Activism | October 14th, 2020
Is Black Lives Matter the Effective Strategy to a Solution?
By: Jaelyn Guyton
In this op-ed, Florida A&M University junior Jaelyn Guyton discusses the effective and ineffectual spectrums of the Black Lives Matter movement.
In the military, the rules of engagement are set laws that we are governed by, for fear of prosecution, followed by harsh punishments. Similarly, as Black people, we are governed by set rules when engaging with our white counterparts. We can all recall how old we were when we had the first epiphany that our life might’ve not mattered to some as it should. It would have been at a young age when I was first introduced to the rules of engagement when it came to white society.
For my great-grandmother, she was just a little girl in Jacksonville, Fla., going to the library with her dad when a white woman pulled at her skirt and said “N*****, why are you holding that white man’s hand.” As a child, she didn’t know how to respond to a question like that, given that the man she was walking with was her father. For my grandmother, it was when she won an essay contest. When called to read this award-winning essay, the white audience there had vanished as she took her first step to the podium. For me it was 2015, when I was told by another student jokingly, “Aren’t the n****** supposed to be in the back?”— something I carried for the rest of my life.
Concurrently, the civil rights movement of my grandparents’ day and the Black Lives Matter (BLM) movement, was created just for that reason. Its creation gave validity to our constant struggles of following the guidelines of our set “rules of engagement” and in turn, having officers mistreat us with impunity.
Since the revamping of this new age civil rights movement, we have seen through the media a daily barrage of police brutality and social injustices. Our most recent case was a video from Jacob Blake, a Black man shot in the back several times by the local police. Before this incident, much of the movement’s influence and presence had died down. Such is the nature of the world; our attention spans are short and are only focused on what’s new and trending.
Consequently, BLM is now following the same trend as our politics where anytime we have a presidential election, people begin to have a vested interest in issues. However, these conversations don’t last much after election day. The civil rights movement of our grandparent’s time was more influential as an apolitical force and made lasting impacts.
These feats included the Civil Rights Act of 1964 which prohibited discrimination on the federal and state level, as well as local places. The Voting Rights Act of 1965 secured the right to vote for every American along with the 24th amendment — ratified a year earlier — that essentially eliminated any tax on individuals carrying out their civic responsibility to vote. The Civil Rights Act of 1968 eliminated discrimination in housing and gave fair housing to those seeking employment in the city. Lyndon B. Johnson’s great society campaign, the war on poverty and so much more were part of this push in making America a fair and just place. We had not been to that mountain top, but we were closer than where we began.

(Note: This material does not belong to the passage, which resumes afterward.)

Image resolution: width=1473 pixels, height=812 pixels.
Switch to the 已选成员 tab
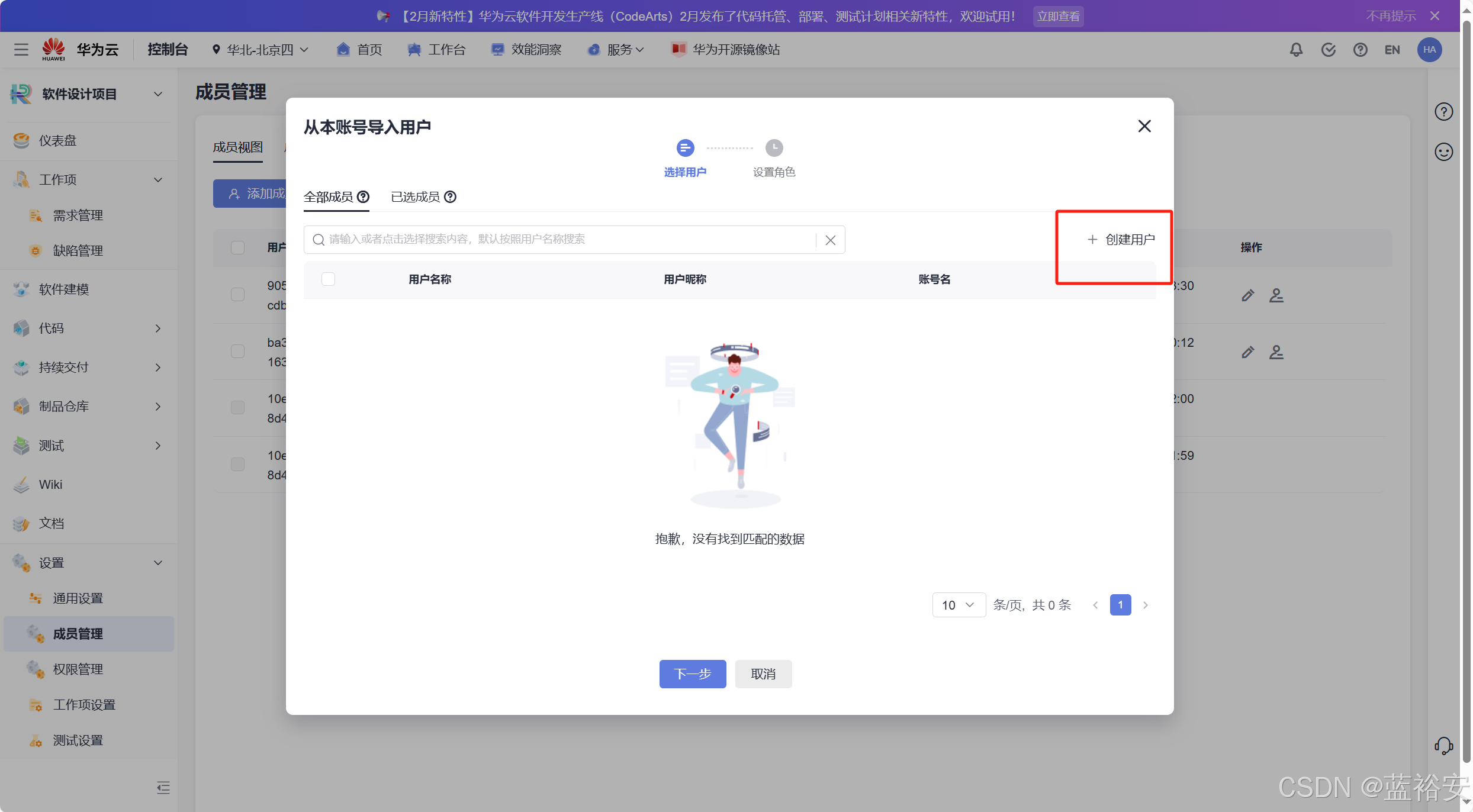click(416, 197)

The concern now though is how hollowed the BLM movement seems. As someone that has participated in these protests, my hope was to see the importance of being heard and making actual change. A slither of good news is that the voter turnout in Florida went up by 1 percent, about a million voters, since the last primary election. This comes as the Tallahassee Democrat reports “2.3 million vote-by-mail ballots submitted, which represented about 59% of all votes cast,” and with such good news, I should be filled with joy, however, the politicians that are up for election don’t exactly have our best interest.
Most are moderates who help give rise to the neo-fascists either because they pandered too much to fringe voters. On the other side, they are so hyper-focused on the wrong set of identity politics that they did nothing to fix the impending economic stagnation of wages and high inflation. All of this resulting in white rage and our current politics today. Now more than ever, we need innovative progressive ideas that can cure our problems.

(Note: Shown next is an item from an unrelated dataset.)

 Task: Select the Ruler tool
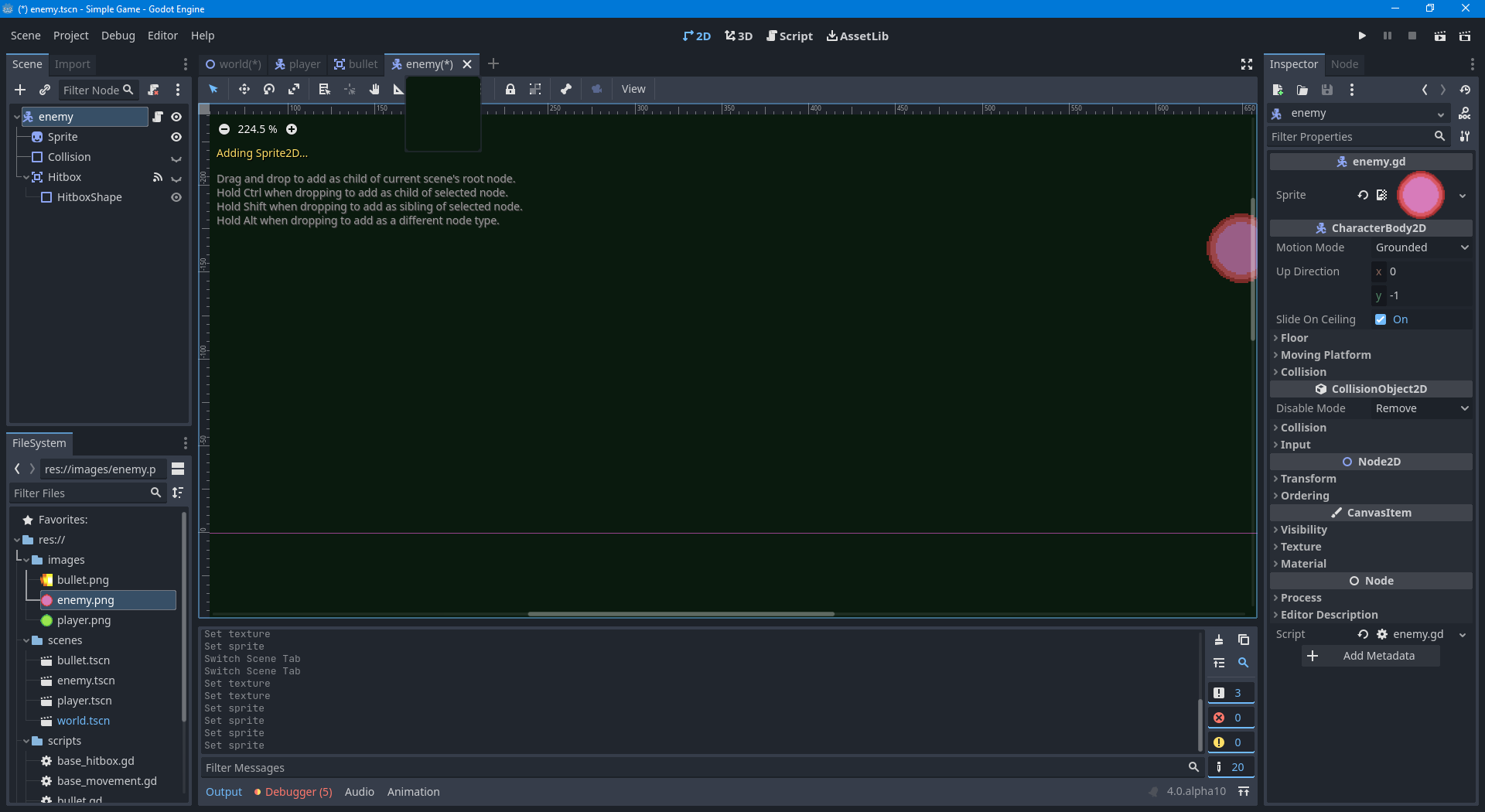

BLM and those that organized it only seemed to get lost in the polarization and where they could be sending in proposals to DC or state capitols, they have no foundation to do so. These flaws are glaring every time someone or a big corporation donates to the organization and can never pinpoint where exactly the resources are being funneled. With no structure or organization, this movement just feels like a lot of shouting into the void with no direction.
Until there is a radical movement set on breaking these systemic barriers, I guess I will just have to settle for my offspring to try and navigate the same situations that I and my family have had to circumvent. Such are the rules of engagement for blacks in America, with the hopes that we all make it home at night.